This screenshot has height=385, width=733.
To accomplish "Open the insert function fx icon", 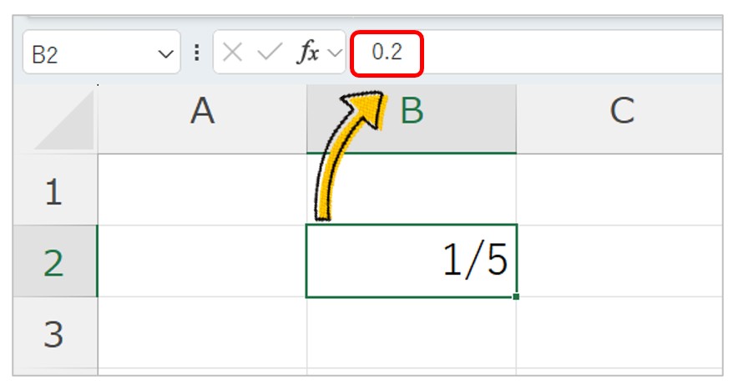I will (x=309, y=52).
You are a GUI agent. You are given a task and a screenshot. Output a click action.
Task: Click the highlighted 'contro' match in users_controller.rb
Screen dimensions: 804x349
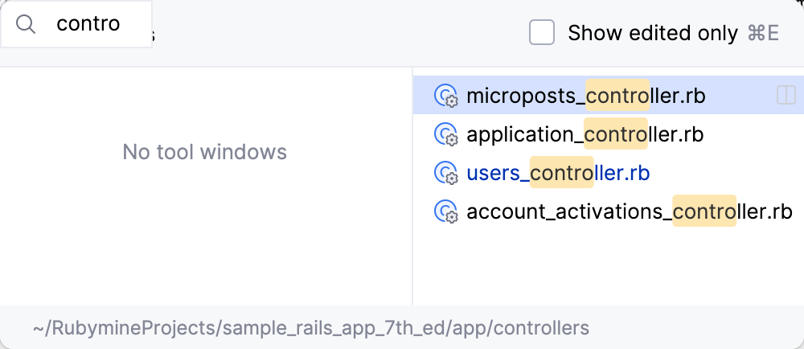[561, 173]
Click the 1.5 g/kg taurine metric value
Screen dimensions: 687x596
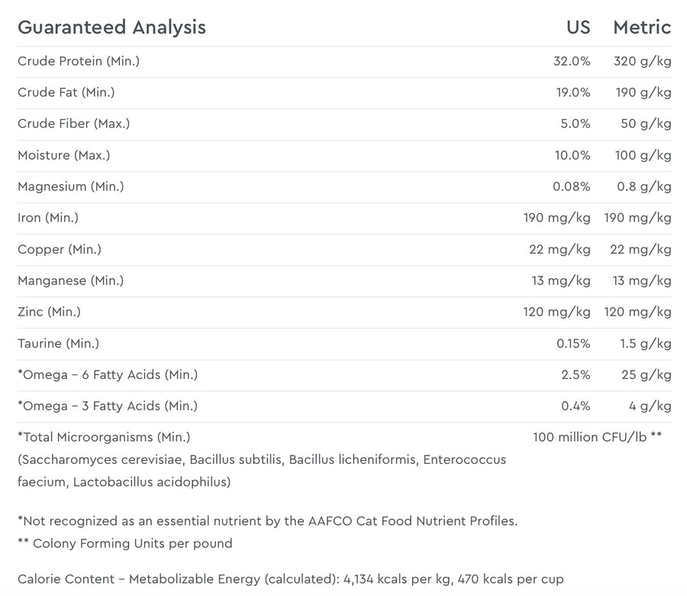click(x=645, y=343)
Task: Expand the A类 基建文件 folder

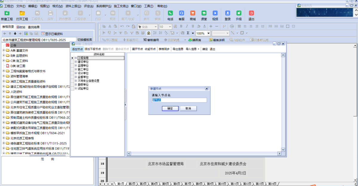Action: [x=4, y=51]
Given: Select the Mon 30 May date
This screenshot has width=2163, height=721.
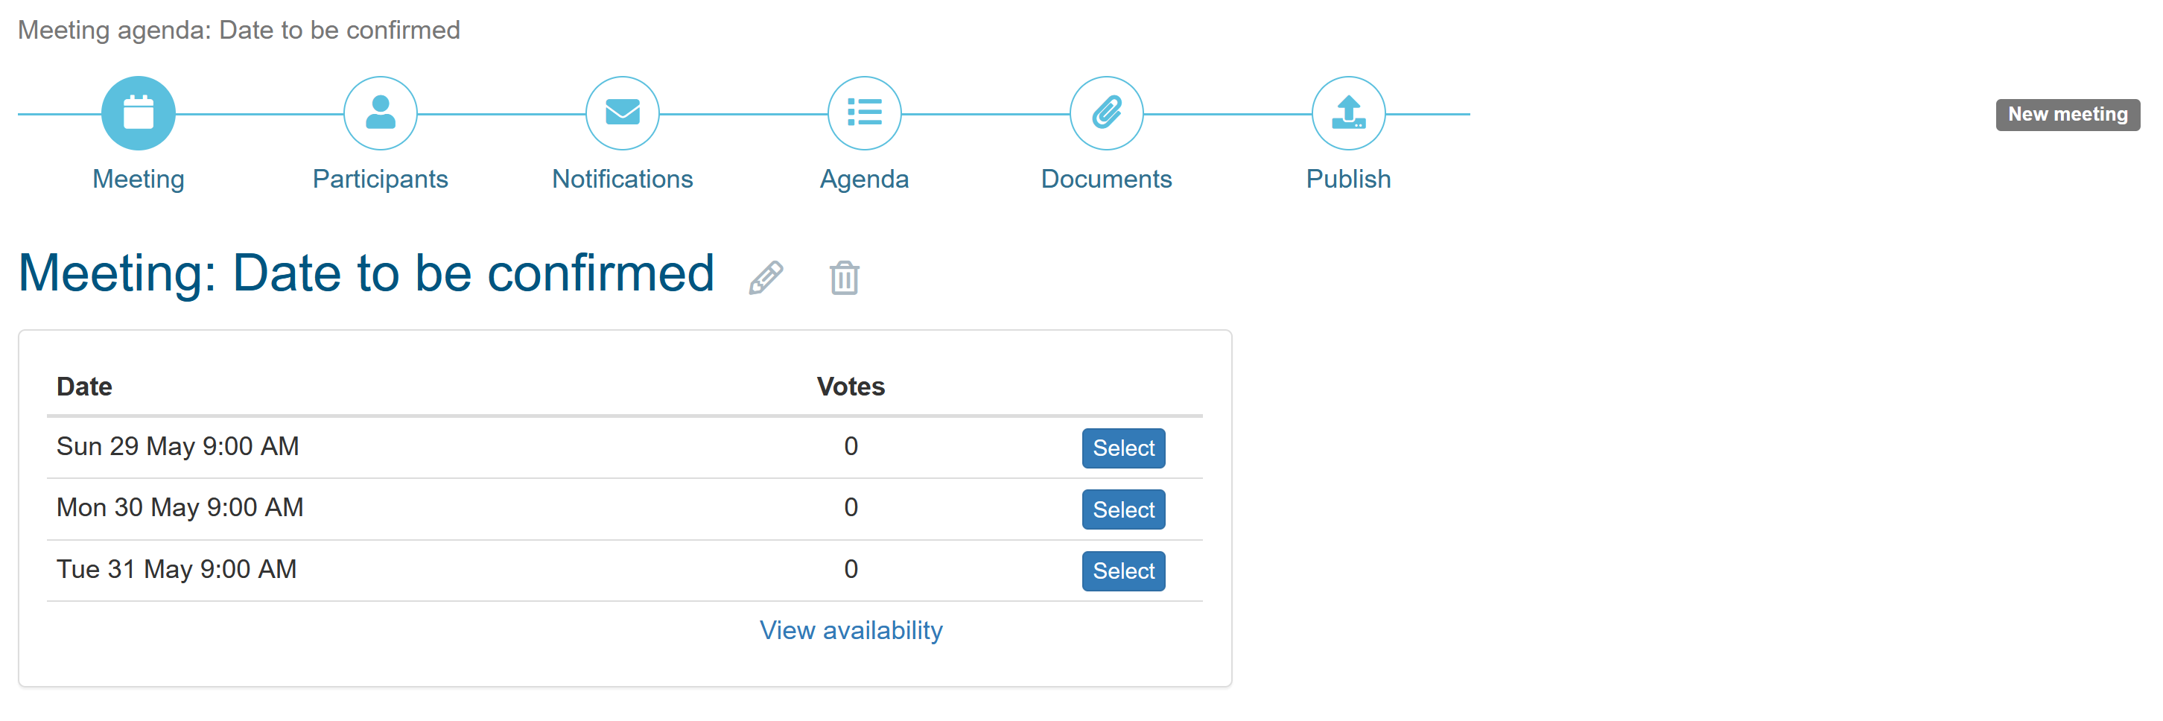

• _What you are asked to do_:
Render the lines from the one containing "Click the 1.5 g/kg taurine metric value" through the last line above as a Markdown table with the columns "No." and "Text". Omit blank lines and leave the pictures out.

• _Output for this task_:
| No. | Text |
|---|---|
| 1 | Click the 1.5 g/kg taurine metric value |
| 2 | Screen dimensions: 687x596 |
| 3 | click(x=645, y=343) |
| 4 | Task: Expand the A类 基建文件 folder |
| 5 | Action: [x=4, y=51] |
| 6 | Given: Select the Mon 30 May date |
| 7 | This screenshot has width=2163, height=721. |